Dayan, who has argued vehemently against the idea of an independent Palestinian Authority state from its very inception, said in the piece, which appeared Thursday, "The U.S. government and its allies in Europe should now abandon this failed formula once and for all, and accept that the Jewish presence in Judea and Samaria is a fait accompli. Instead of moaning that the status quo is unsustainable, the international community should work with the parties to improve it if possible.”
The article was published simultaneously in the European edition of the New York Times, the Herald Tribune and on the home page of the online edition of the New York Times.

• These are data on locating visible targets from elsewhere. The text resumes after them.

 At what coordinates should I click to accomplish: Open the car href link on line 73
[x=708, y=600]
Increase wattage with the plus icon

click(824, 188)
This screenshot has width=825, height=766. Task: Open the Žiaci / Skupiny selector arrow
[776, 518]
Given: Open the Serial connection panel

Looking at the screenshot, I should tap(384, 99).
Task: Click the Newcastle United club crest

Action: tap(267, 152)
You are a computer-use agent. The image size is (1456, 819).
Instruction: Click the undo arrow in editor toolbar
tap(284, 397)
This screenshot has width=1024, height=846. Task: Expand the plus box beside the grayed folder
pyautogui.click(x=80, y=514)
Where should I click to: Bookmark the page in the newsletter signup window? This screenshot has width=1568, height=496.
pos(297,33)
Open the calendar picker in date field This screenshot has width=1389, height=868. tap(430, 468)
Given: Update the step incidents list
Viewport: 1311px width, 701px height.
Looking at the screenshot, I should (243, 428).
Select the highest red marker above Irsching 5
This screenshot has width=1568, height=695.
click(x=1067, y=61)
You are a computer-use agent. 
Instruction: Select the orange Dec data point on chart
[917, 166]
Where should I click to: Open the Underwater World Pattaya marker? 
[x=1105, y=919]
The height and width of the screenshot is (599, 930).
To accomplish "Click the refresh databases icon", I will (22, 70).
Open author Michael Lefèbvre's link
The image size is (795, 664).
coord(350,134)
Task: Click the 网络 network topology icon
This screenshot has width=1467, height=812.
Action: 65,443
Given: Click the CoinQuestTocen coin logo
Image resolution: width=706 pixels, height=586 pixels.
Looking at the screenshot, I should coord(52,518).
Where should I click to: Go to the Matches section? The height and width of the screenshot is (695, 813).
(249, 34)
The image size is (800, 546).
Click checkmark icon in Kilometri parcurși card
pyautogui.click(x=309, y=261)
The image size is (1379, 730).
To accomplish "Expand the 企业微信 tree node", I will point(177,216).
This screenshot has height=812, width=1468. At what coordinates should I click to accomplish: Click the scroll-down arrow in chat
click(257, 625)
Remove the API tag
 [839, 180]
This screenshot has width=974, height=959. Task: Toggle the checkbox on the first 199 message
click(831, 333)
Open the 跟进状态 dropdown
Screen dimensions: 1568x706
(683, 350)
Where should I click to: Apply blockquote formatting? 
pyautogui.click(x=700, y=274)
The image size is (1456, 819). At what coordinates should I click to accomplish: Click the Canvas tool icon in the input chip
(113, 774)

In his piece, Dayan reminded readers that the region, where Jews had once lived, was captured by Israel in a defensive war against Arab nations who had attempted to annihilate the Jewish State entirely.
"A Palestinian state between Israel and Jordan is a recipe for disaster,” he warned. “The influx of hundreds of thousands of Palestinian refugees from Syria, Lebanon, Jordan and other places may make a new country a hotbed of extremism. Any peace agreement will collapse as soon as Hamas assumes power, either through the force of elections, or by force of arms. Israel will have to regain control of the area, and you'll find an Arab population larger than that which lives there today,” he warned.
About ten percent of all Israeli citizens today live in Judea, Samaria and those parts of Jerusalem that were wrested from Jordanian occupation and restored to the capital in the Six Day War, Dayan noted.
Settlements in Judea and Samaria are not part of the problem, he concluded – they are part of the solution.